The problem is that this falls apart the moment you need to connect to something you don’t control.
So you end up with a split world. For internal systems and tools you build yourself, fine-grained access control is achievable and works well. For third-party integrations, you’re stuck with whatever granularity the vendor offers, which is usually broad OAuth scopes and not much else. This is a frustrating gap, and it’s not one that any single tool can fix. It requires SaaS providers to invest in more granular permission models, and historically, that hasn’t been a priority unless enterprise customers are actively demanding it.
Where Does This Leave Us?
In practice, most organisations shipping agents today are doing one of a few things: using broad OAuth tokens and hoping for the best, building custom middleware that tries to filter and log agent actions before they hit downstream APIs, or restricting agents to internal systems where they have more control.
None of these are great long-term answers.

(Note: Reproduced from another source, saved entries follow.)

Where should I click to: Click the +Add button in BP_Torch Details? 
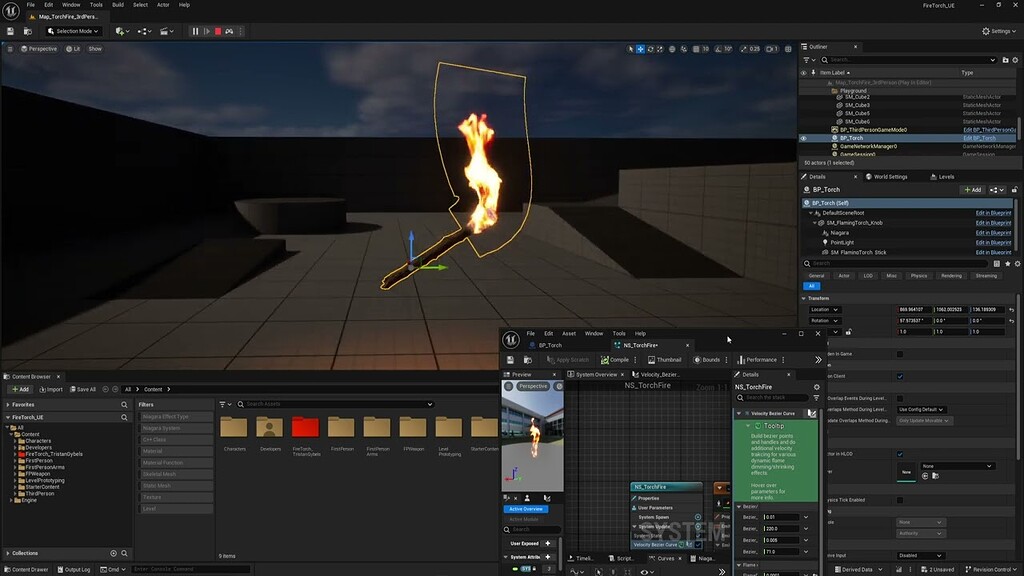[x=973, y=190]
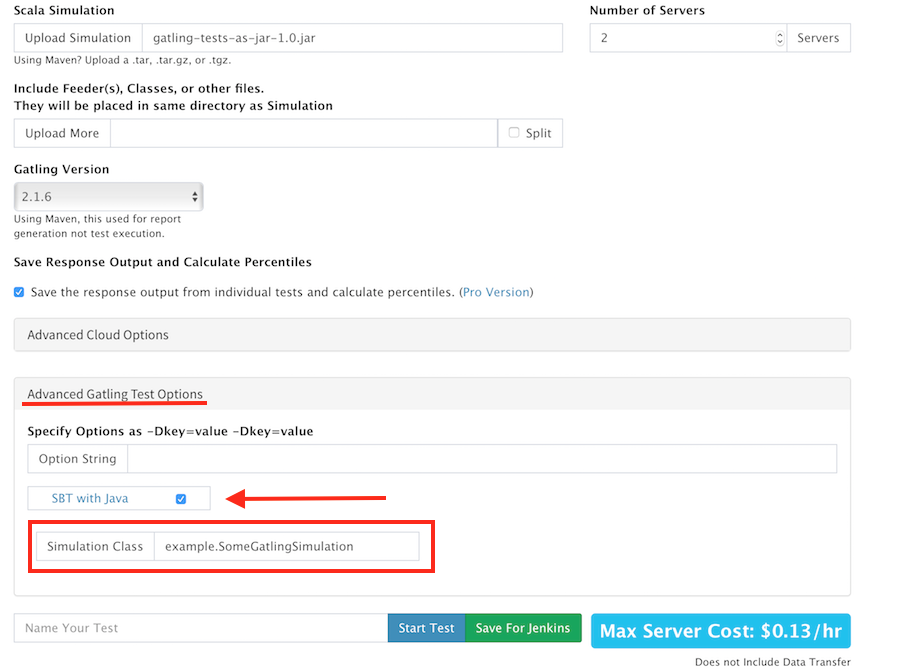900x670 pixels.
Task: Toggle the SBT with Java checkbox
Action: 181,499
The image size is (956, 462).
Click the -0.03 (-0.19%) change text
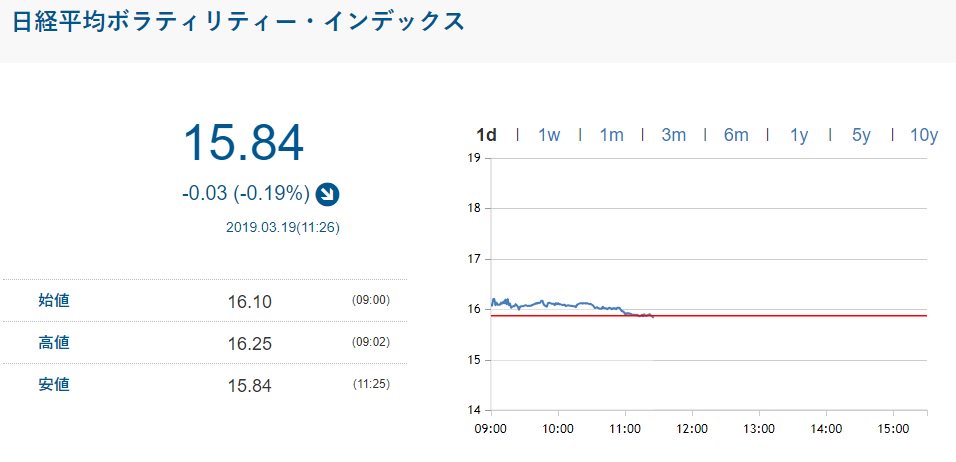(245, 194)
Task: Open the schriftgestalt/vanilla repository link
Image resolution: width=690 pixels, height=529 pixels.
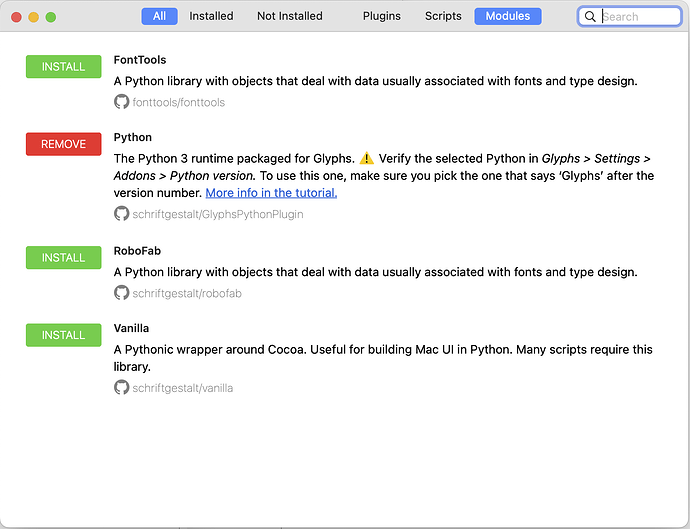Action: coord(183,387)
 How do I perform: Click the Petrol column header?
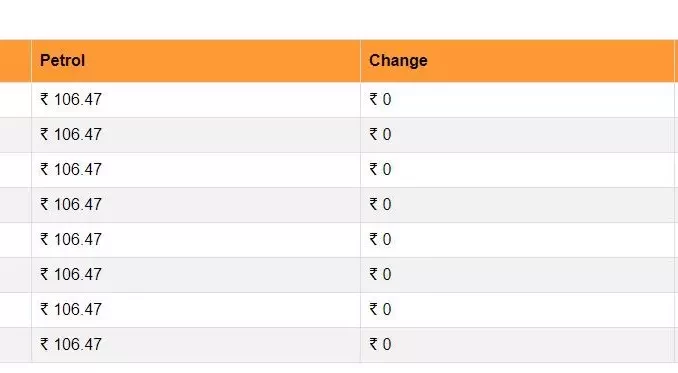(x=196, y=61)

Here’s what I’d actually recommend if you’re building or deploying agents today:
If you’re okay with waiting, consider vendor-built approaches like Okta’s XAA and Microsoft Entra ID Agent Access. They will take significant time to reach widespread adoption and I think there are still blockers that mean they might end up dead in the water, but it’s probably the best approach as it stands today.
For internal tools and systems you build, adopt a fine-grained authorization tool like SpiceDB or Oso from the start. Don’t bolt it on later. Model your agent’s permissions separately from your user’s permissions so you can distinguish between the two.
Plus, push your SaaS vendors for more granular OAuth scopes and to support new protocols as they release. Every time you’re on a call with your GitHub, Atlassian, or Salesforce account team, ask them about fine-grained agent scopes. It won’t change overnight, but vendor roadmaps are influenced by customer demand.
Looking Forward
I think we’re about 2-3 years away from access control being a genuinely solved problem for AI agents and it being widespread across the core tooling that people use. The pieces are falling into place, but it’s going to take significant time and customer demand to get there.
The messy part will be the transition. We’ll have some apps that support fine-grained agent access, some that only support broad OAuth, and some that have no agent-specific access model at all. Security teams will need to build different strategies for each category, which is painful but manageable.
If you’re using agents now, you’re locked into OAuth and broad-based access, which is likely going to open you up to additional risk and potentially block AI agent usage in certain contexts. So you’ll either have to risk-accept, build custom tooling, or simply wait until further releases happen.
We’ve pushed up against what’s possible without giving agents significant access to take actions. Most people I know are toying with simple ideas, things like refunding accounts, basic customer support, auto-raising PRs to bump versions etc. If we want truly autonomous background agents, we need to get both the access control and logging portions done before we can expand wider, else we’ll end up with AI agents that give 100% discounts to customers and are significantly prone to exposing company secrets.
If you’re building agent workflows, build with the assumption that access control will get better. Focus on the parts that won’t change first. Invest in attribution, logging, data governance, and least-privilege patterns and you’ll be in a much better position when the standards mature.